Town in the UK

Should we ‘level up’ social needs?

The government’s ‘levelling up’ agenda will be the focus of this Parliament. Our analysis (including in our previous paper What will ‘levelling up’ pay for?) suggests that tackling social issues, or social needs, such as homelessness, poverty, and crime, has at best been a peripheral feature of the levelling up funding announced so far.

This report focusses on whether the government’s levelling up agenda should invest in addressing social needs alongside improving physical infrastructure, and if it should, how it can go about doing so. It also finds that there is an expectation from the public that, as part of the agenda, social needs will be tackled. Improving the UK’s infrastructure is an important priority, that is not up for dispute, however, the needs of many areas of the country extend far beyond transport and highstreets.
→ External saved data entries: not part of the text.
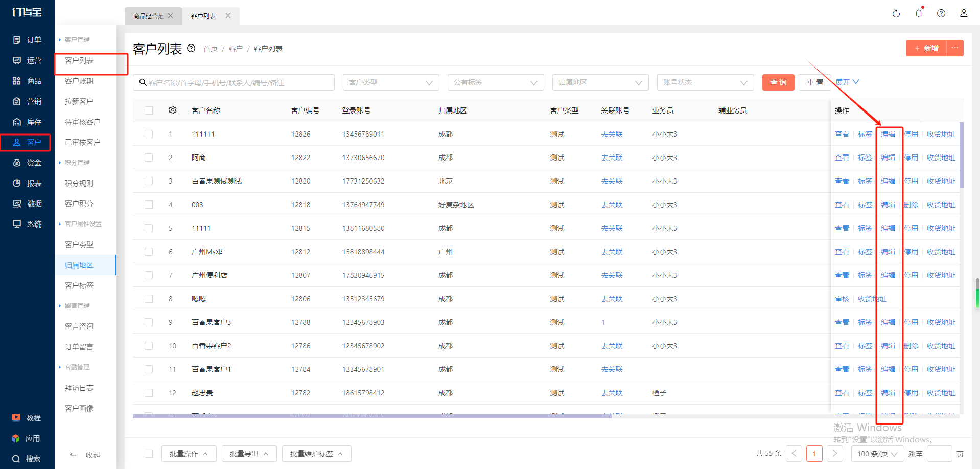This screenshot has height=469, width=980.
Task: Tick the checkbox for row 广州Ms邓
Action: click(149, 252)
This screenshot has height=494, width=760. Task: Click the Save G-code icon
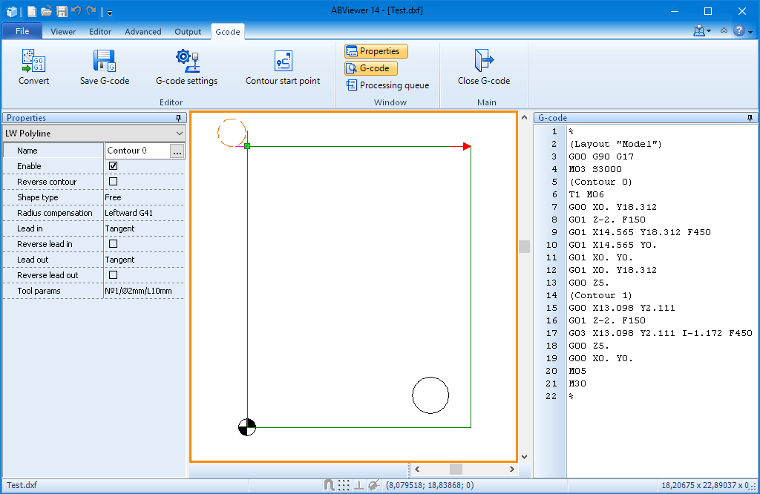(104, 61)
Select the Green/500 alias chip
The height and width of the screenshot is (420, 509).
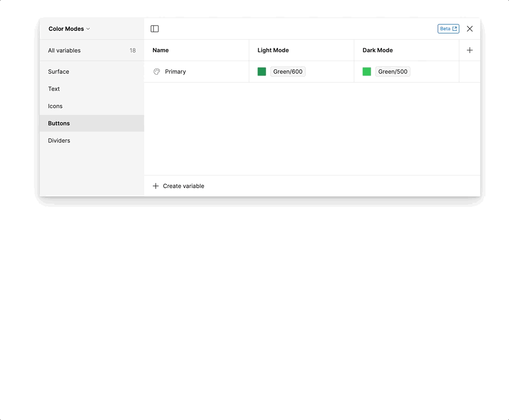pyautogui.click(x=392, y=72)
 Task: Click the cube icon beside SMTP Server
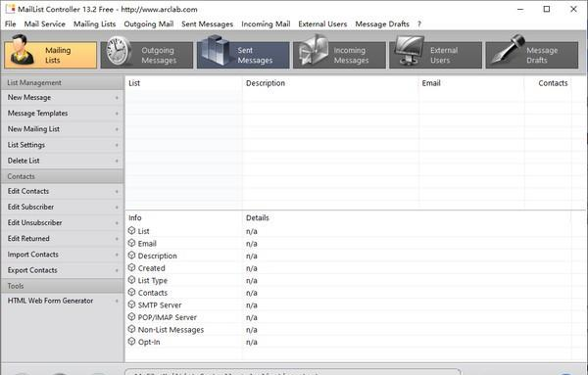coord(131,305)
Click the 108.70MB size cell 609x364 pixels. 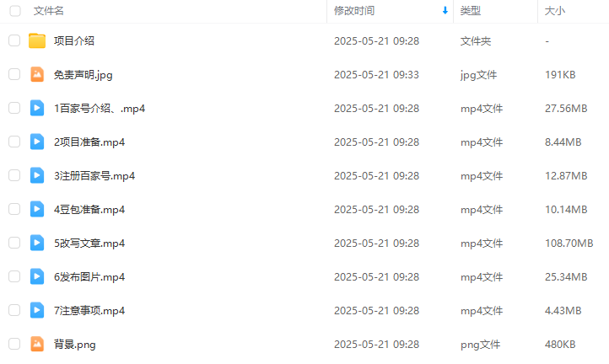point(569,244)
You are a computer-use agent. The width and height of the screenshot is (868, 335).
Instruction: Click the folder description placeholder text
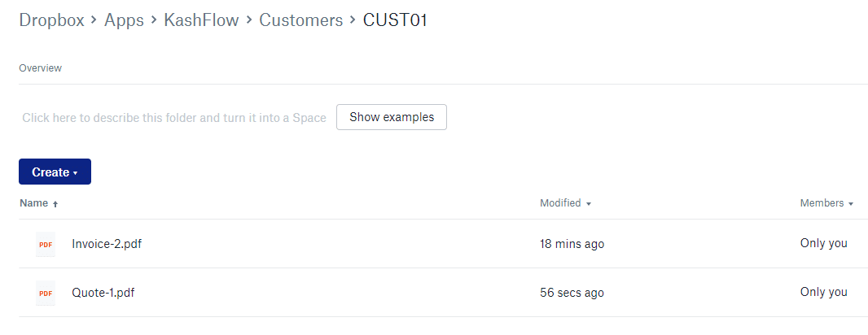(174, 118)
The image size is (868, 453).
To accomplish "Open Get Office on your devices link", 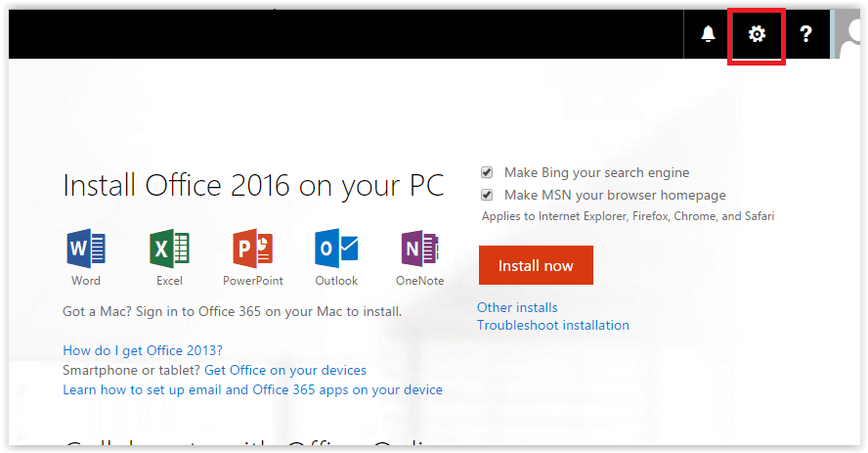I will 285,370.
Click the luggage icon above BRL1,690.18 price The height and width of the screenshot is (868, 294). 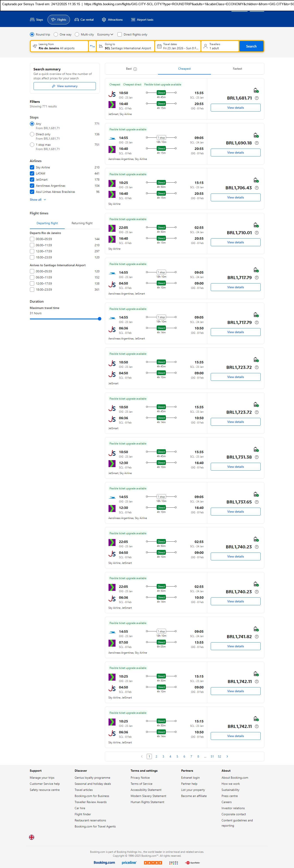[256, 135]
To meet people’s expectations, levelling up funds should have collaboration with the voluntary and community sectors hard wired into them and funding must better target needs in the most deprived areas of the UK.

This report finds that:

  • The public think the most important aspects to an area being levelled up are reduced homelessness (36% placing this in their top 3 factors), reduced poverty (36%), lower levels of crime (34%), and lower levels of unemployment (32%).
  • As little as 7% of the £8.77bn of levelling up funding could be spent on services that might tackle social needs, such as homelessness, poverty, crime and unemployment.
  • 23% of the most deprived quarter of local authorities in England are currently not prioritised for levelling up funding.

We recommend:

  • The funding criteria for existing and future levelling up funds should be loosened to support investment in programmes and services that can address social needs, as well as improve physical infrastructure.
  • Current and future funding should be targeted at areas of the country facing the greatest deprivation.
  • Areas prioritised for funding should produce a local roadmap, setting out how they will use the funding, in concert with their other work, to ‘level up’ their areas, both socially and economically.
  • A national levelling up intelligence board, with representation from charities of all sizes, businesses, faith groups and community groups, should be established to provide intelligence to the government on the levelling up agenda.